Richard Stim, Getting Permission: How to License & Clear Copyrighted Materials Online & Off: Free LibraryThing Early Reviewer book. I have some pretty detailed nits to pick with this book-most of them down to insufficient updating so that cases that were reversed are listed as good law-but I should emphasize that when it comes to books like this, I’m Mikey: I don’t like anything! That said, I thought this was a good practical overview, with a lot of useful forms, and introduced the concepts with a really pragmatic focus on risk management rather than the “always get permission” nonsense that no one who wants to get anything done ever does. In fact, I’d say that an “always get permission” ideology gets you in more trouble overall because when it is, inevitably, ignored, the people doing the ignoring often don’t know how to identify the real risks. Unfortunately, the book slips later into “it’s better just to get permission,” but I’d still recommend it for someone who needs to deal with disseminating material, whether informational or advertising, on behalf of an organization or business and doesn’t have a copyright background.

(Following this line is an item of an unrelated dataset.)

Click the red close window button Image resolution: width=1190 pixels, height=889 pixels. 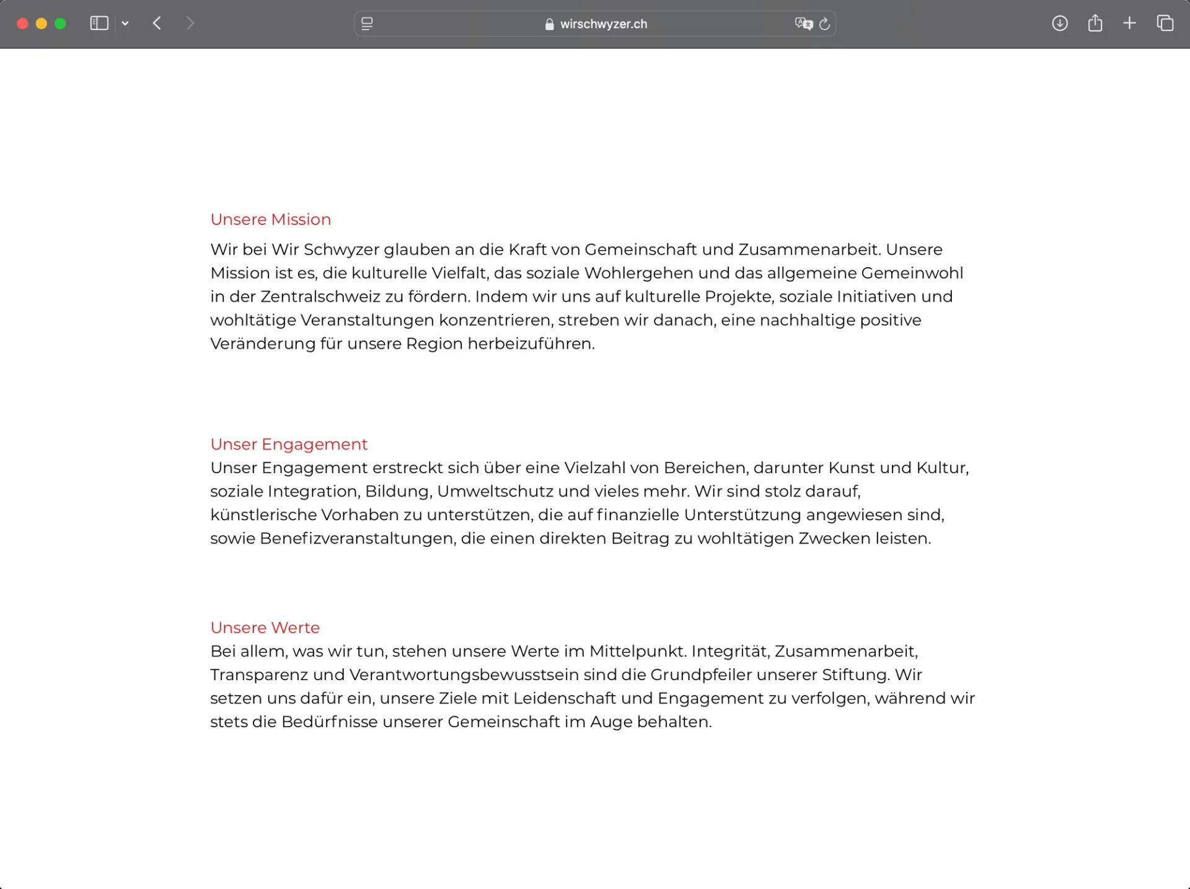22,24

The trademark section and the discussion of linking are where the discussion tilts too heavily towards asking permission or just not mentioning the TM/not linking, especially with the latter. Stim recommends entering into “linking agreements” to avoid uncertainty, which is a rare triumph of legalism over common sense in the book. If you’re an Amazon Seller, follow Amazon’s policies with respect to linking, but taking that as a general rule for all types of online activity is just … odd.
On the law: Stim appears to endorse music publishers’ claim they’re entitled to double-dip on reproduction and performance rights from internet streaming and downloading, without mentioning that both the Copyright Office and all the judges to have considered the publishers’ argument have rejected it. There’s a weird failure to update some cases-the printing is current enough to include the Harry Potter Lexicon case and the Salinger/60 Years Later district court opinion, but it discusses the district court opinion in Perfect 10 v. Google (reversed 2007) and the district court opinion in Hoffman v. Capital Cities (reversed 2001) as stating the respective outcomes. Stim wrongly says that the FCC bars product placement in made-for-TV-programming. He also says that one needs to negotiate for public performance rights to incorporate music into merchandise (e.g., a card that plays a tune on a MIDI chip), which seems as incorrect to me as saying that one must negotiate for public performance rights to produce music embodied in a CD. That all said, the book still strikes me as an immensely useful resource for the nonexpert who will be making small but commercial uses of existing works.
George R.R. Martin, Tuf Voyaging: It’s been a while since I simply could not finish a book, and to have it be Martin was distressing. This is a compilation of sf stories from 1978-1985 about Haviland Tuf, an adventurer who ends up in control of a powerful seedship, whose ecological treasures make it prized and feared. Unfortunately, Tuf is smug, unpleasant, and prone to whining about how mean people are to him, and his antagonists are generally only better because they aren’t Tuf, though of course they’re always too selfish and dumb to beat him. There are hints of the complex situations and characters Martin later wrote, but overall: blech.